提到马丽脑海中的第一反应,有多少人是大爷三连问?
而这也是常常困扰马丽的难题。
怎样拍高级的喜剧?
怎样可以不扮丑,也能逗人笑?
怎样透过喜剧这一形式,讲述自己想表达的内核,而又不会被诟病 " 强行上价值 "?
喜剧是最难的,这几乎是所有从业者的共识。
人类是连发生在自己身上的疼痛,也能从蚊虫叮咬到分娩,进行量化和排序的动物,但我们却很难捕捉到高兴、喜悦、快乐之间微妙情绪的变化。
《导演请指教》中,曾担任《泰囧》《煎饼侠》等电影制片的陈祉希就指出," 让观众笑的尺度,就在毫厘之间 "。

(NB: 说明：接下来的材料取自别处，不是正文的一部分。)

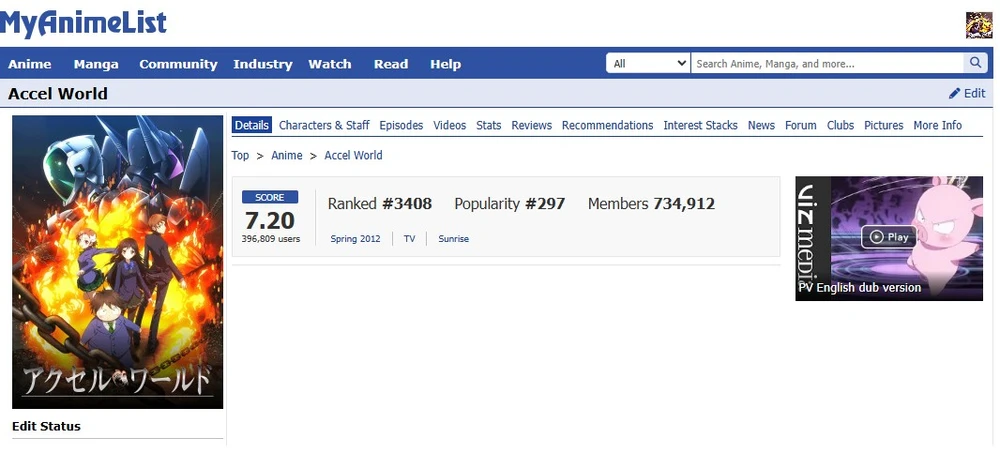Open the Industry menu

(x=263, y=64)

所以过了度的喜剧,会尬,会闹。
已经在烂片堆中 " 身经百战 " 的王晶,也称自己不敢轻易触碰喜剧,特别是上了年纪之后,脑子就不会那么胡闹了。" 周星驰亦是如此 "。
为什么我都比以前更难笑了?
但与此同时,喜剧的难又是不被承认的。它常被归于低俗,被指难登大雅之堂,非常难受学院派认可。
演员是 " 受害者 " 之一。他们中有一部分在成为传统意义中的 " 好演员 " 之前,就被观众永远记住了自己装傻扮丑的样子,从此 " 困死 " 在烂喜剧的圈子里。另一部分可能被人记住的机会都没有,徘徊于初心与生计之间。

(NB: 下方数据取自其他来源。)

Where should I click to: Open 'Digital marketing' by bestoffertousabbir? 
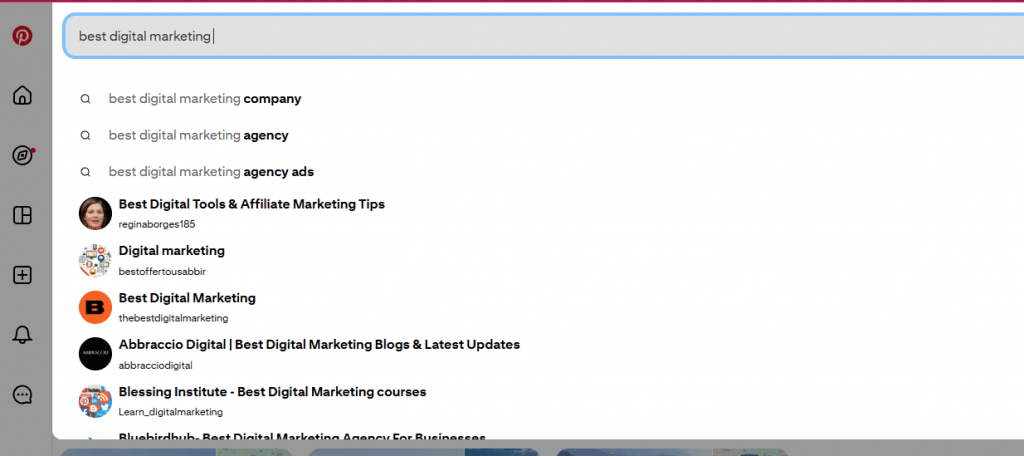click(x=171, y=251)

《一年一度喜剧大赛》去年大火,许多年轻的喜剧演员在这个舞台上演 sketch、漫才,玩陷阱喜剧,卖力地折腾,也让观众看到了优秀喜剧的雏形。可在借节目出圈之前,他们有人最穷的时候卡里只有六块一,曾靠三箱泡面撑了一个半月。
《三毛保卫战》也是《一年一度喜剧大赛》中最出圈的作品之一。
再环顾如今我们所处的环境,碎片化的喜剧信息已是触手可得,互联网上的段子、搞笑小视频,快捷的转发键一按,全网都在 " 哈哈哈哈 "。
这也使得那些买票走进电影院的观众变得更难取悦,他们对导演、编剧和演员的要求也更高。

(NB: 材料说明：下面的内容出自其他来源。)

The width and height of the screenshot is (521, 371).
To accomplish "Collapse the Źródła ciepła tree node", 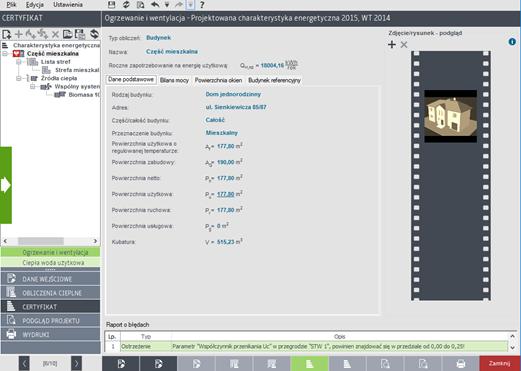I will tap(19, 78).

黄渤就在央视的一段采访中反思:" 喜剧工作者已经不能单纯地从台词、动作、表情这些来搞笑,可能更需要扎实地去做结构性的东西。水涨之后,船必须得高,有时候创作者需要警醒自己是不是离生活远了。"
《我的野蛮女友》
回到马丽身上,此前的采访中,她不止一次地提到全智贤。或许像《我的野蛮女友》这样的喜剧作品,演员是美的,剧本是能打动人的,就是她心中高级喜剧该有的模样。
可现在,她自己要先为国内喜剧演员打样。